▶ [GIVEN PASSAGE]:
I love to write about faith. Right up there with parenting, my relationship with God is perhaps my favorite reflection.
I haven't written much on faith lately because I feel like I've been subsisting on a lot of "milk" in my quiet times. Sometimes as far as I get is, "I have Jesus in my heart, I'm not going to Hell," because there are about a million things I hope I do differently in 2015. If I could wake up January 1st a different person, that is acceptable progress to me.
Last night, the "milk" was no exception. This is a "milk revelation," I am sorry to inform you, but it substantially changed me.
I was praying for myself- if I'm honest. For HELP. God, I need so much grace. The other day in church I was worshiping and telling myself I'm pretty sure I'm not going to Hell. I reminded myself that there exists an entire slew of religious people that don't do half of the things I do to capture God's heart, which in itself is pretty religious, and again I feared eternal damnation. I hate religion.

▶ [DIRECTION 1]: Reproduce word for word the lines of the records beginning with the line that contains "You are a GUI" and ending after the line that contains "Viewport: 732px width, 600px", leaving the pictures out of your answer.
The text above and the records are separate, unrelated material.

▶ [RECORDS FOR THE EXERCISE]:

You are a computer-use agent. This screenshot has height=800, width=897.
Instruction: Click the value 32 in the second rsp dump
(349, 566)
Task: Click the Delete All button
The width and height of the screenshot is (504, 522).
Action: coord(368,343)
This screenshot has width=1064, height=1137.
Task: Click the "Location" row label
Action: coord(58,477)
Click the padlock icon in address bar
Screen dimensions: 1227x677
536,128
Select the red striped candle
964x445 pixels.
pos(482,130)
==
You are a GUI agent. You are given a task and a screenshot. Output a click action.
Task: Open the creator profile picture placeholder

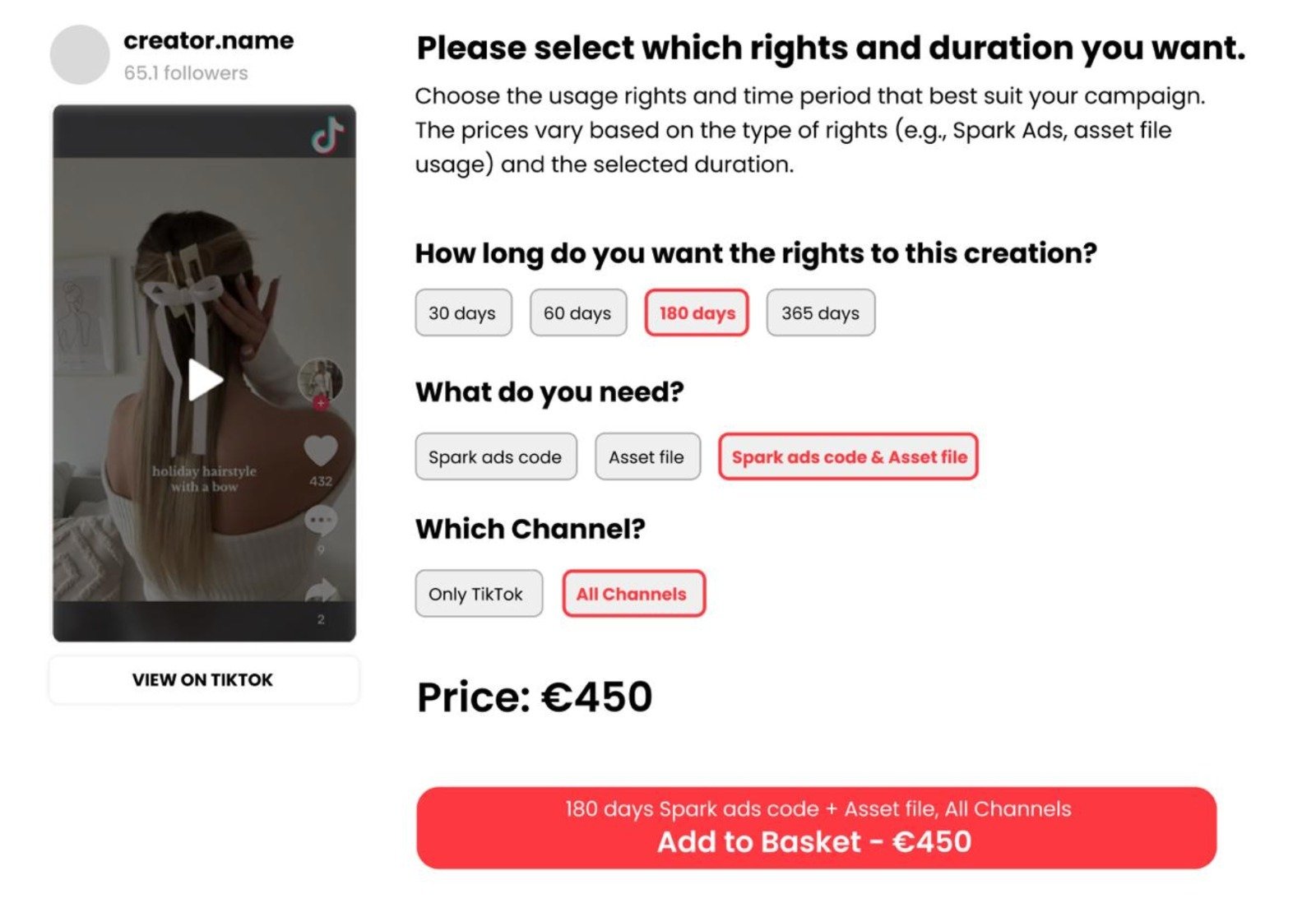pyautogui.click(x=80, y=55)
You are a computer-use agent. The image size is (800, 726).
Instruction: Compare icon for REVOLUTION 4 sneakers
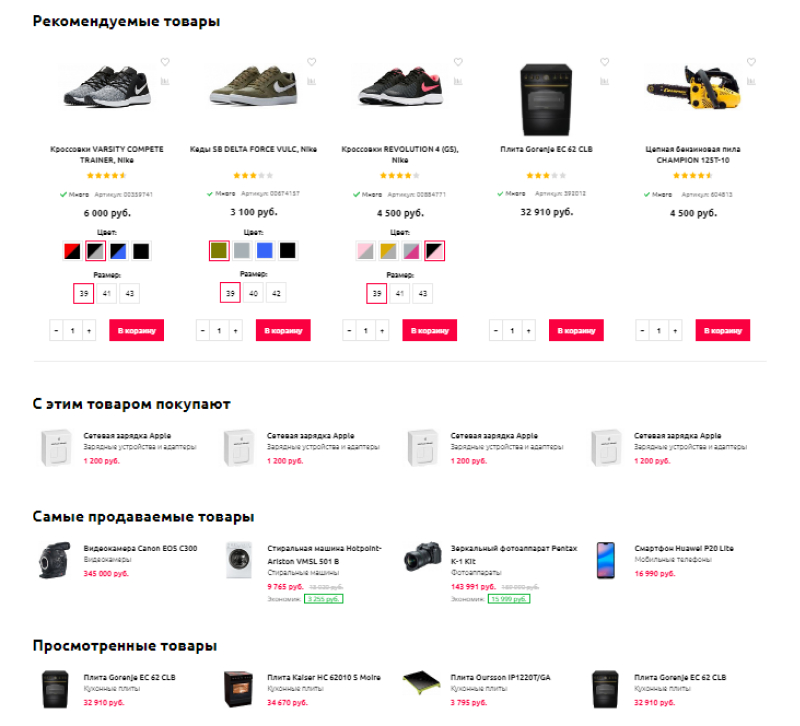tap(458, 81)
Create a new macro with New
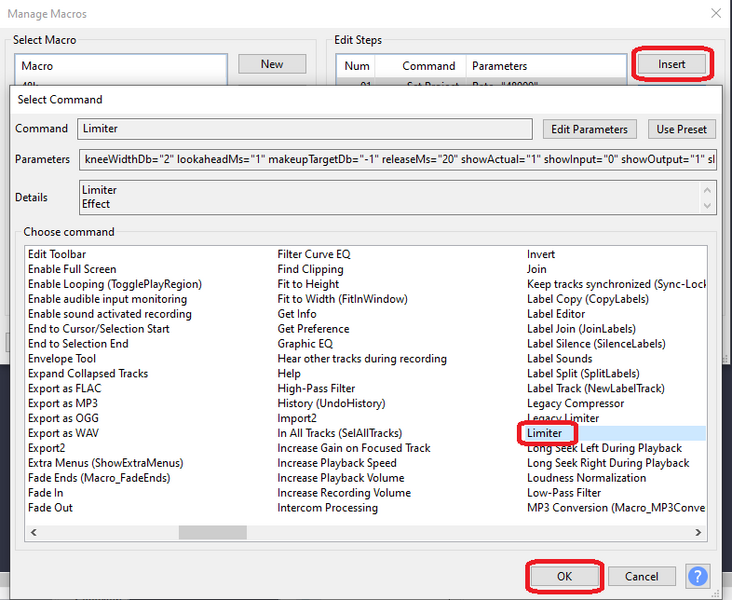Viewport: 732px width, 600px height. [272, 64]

▶ [DIRECTION 2]: Summarize the faith reflection in two sentences.

▶ [COMPLETE RESPONSE 1]:
You are a GUI agent. You are given a task and a screenshot. Output a click action.
Task: Open the creator profile picture placeholder

pyautogui.click(x=80, y=55)
You are a computer-use agent. The image size is (800, 726).
Instruction: Compare icon for REVOLUTION 4 sneakers
tap(458, 81)
Create a new macro with New
Viewport: 732px width, 600px height. [272, 64]

▶ [COMPLETE RESPONSE 2]: The writer loves writing about faith but has written little on it lately, feeling limited to "milk" in quiet times and hoping to do many things differently in 2015. While praying for help and grace, the writer had a "milk revelation" that substantially changed them, and describes fearing eternal damnation after comparing their own efforts to capture God's heart with those of religious people.